Dataset records:
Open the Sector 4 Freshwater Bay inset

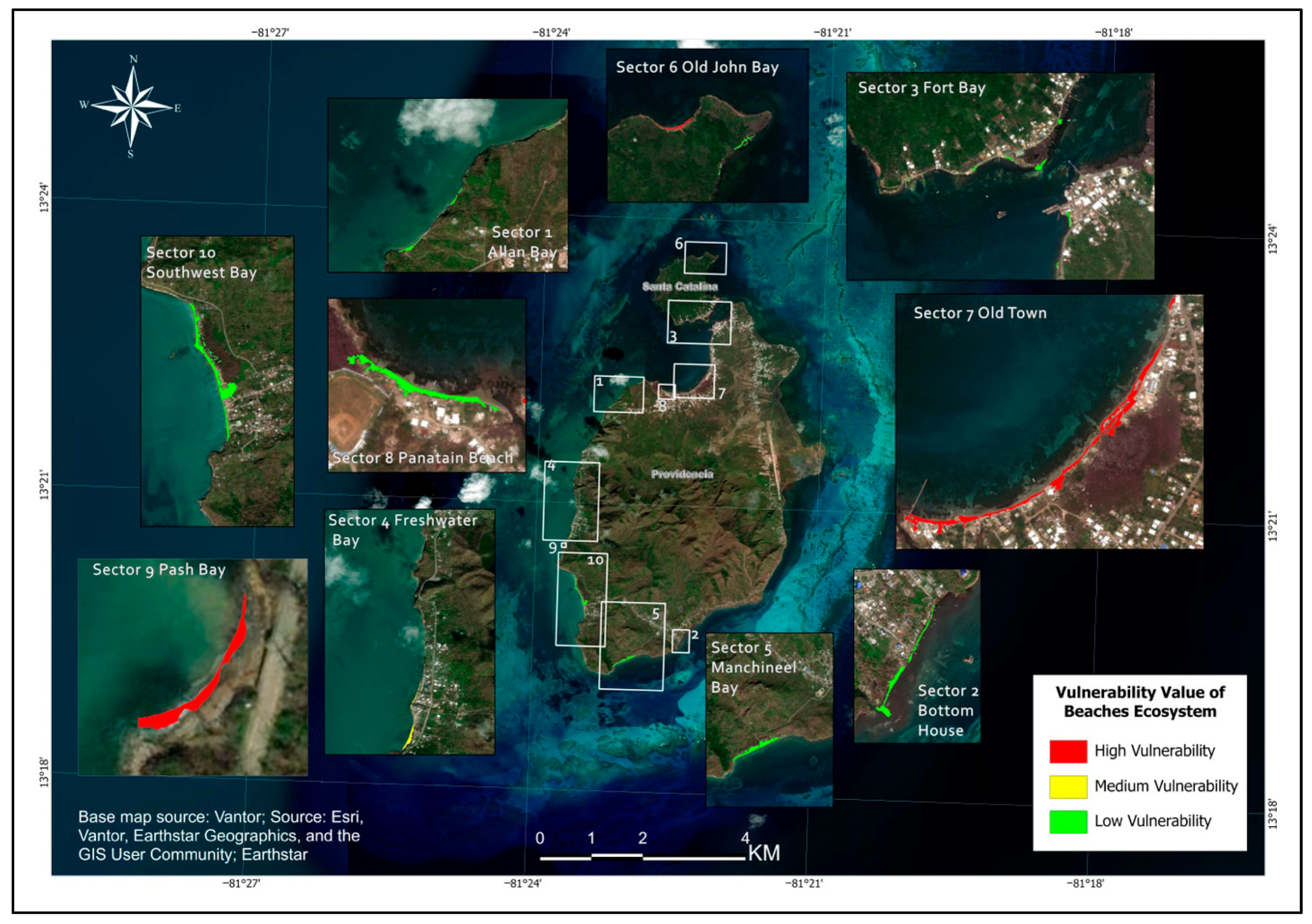pyautogui.click(x=410, y=631)
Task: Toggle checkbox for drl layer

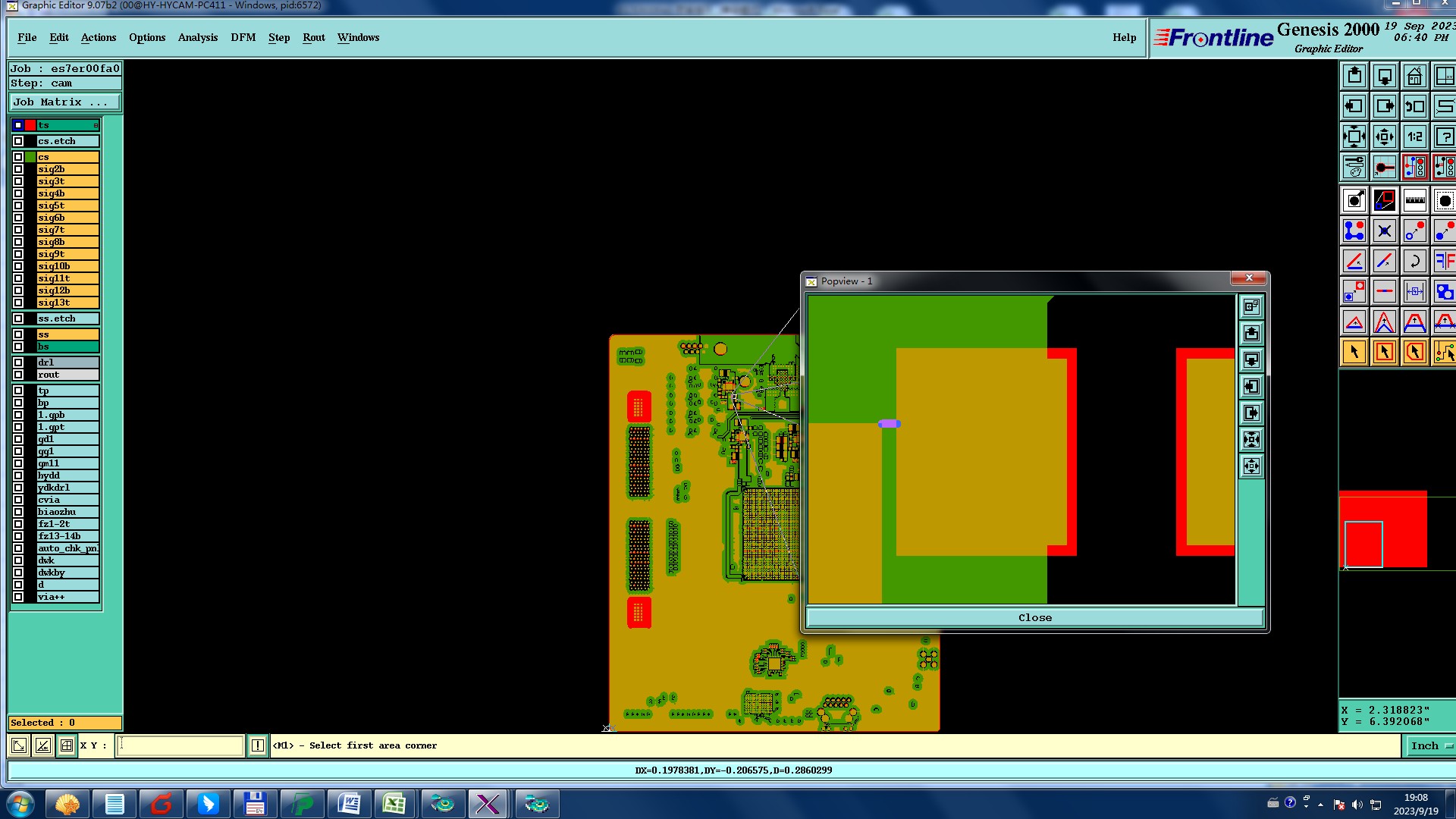Action: 18,362
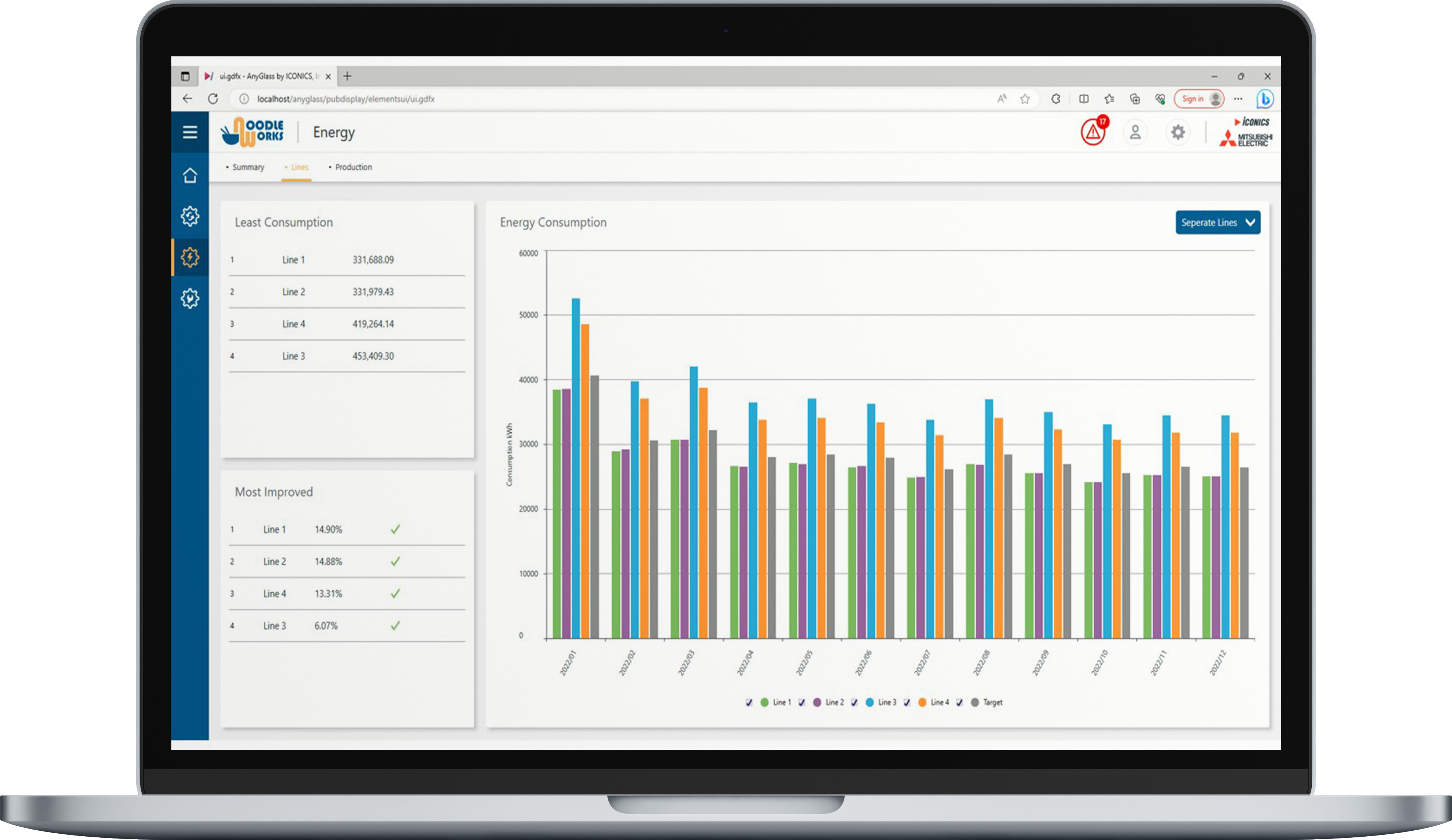Toggle the Line 1 legend checkbox
Screen dimensions: 1452x840
click(750, 702)
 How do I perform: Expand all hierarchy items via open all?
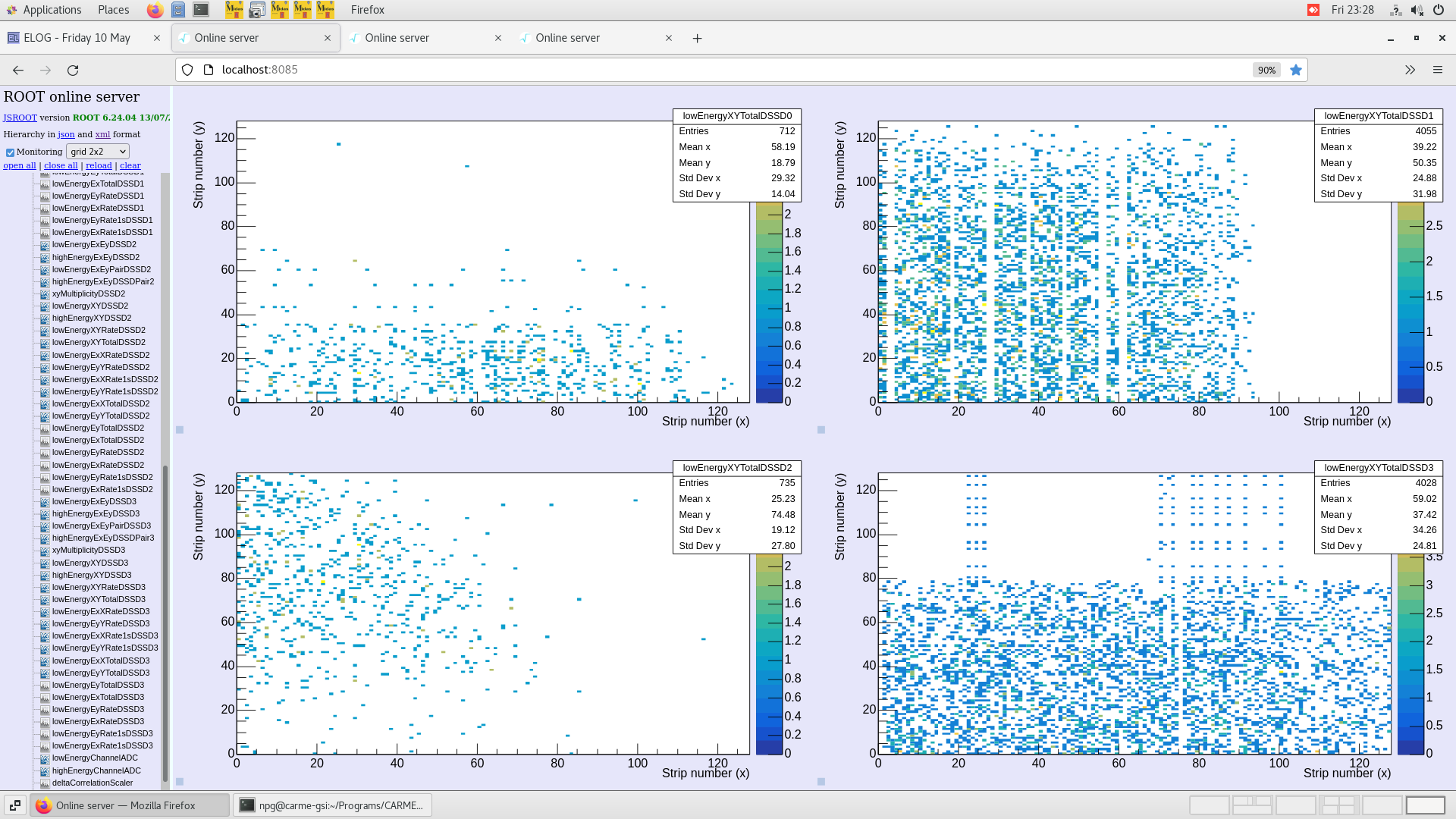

### What to work on:
The expected output is every entry, retyped exactly, with all pictures removed.

### Answer area:
Open the Sector 4 Freshwater Bay inset

pyautogui.click(x=410, y=631)
Task: Toggle checkbox for drl layer

Action: 18,362
Toggle the Line 1 legend checkbox
Screen dimensions: 1452x840
click(750, 702)
 How do I perform: Expand all hierarchy items via open all?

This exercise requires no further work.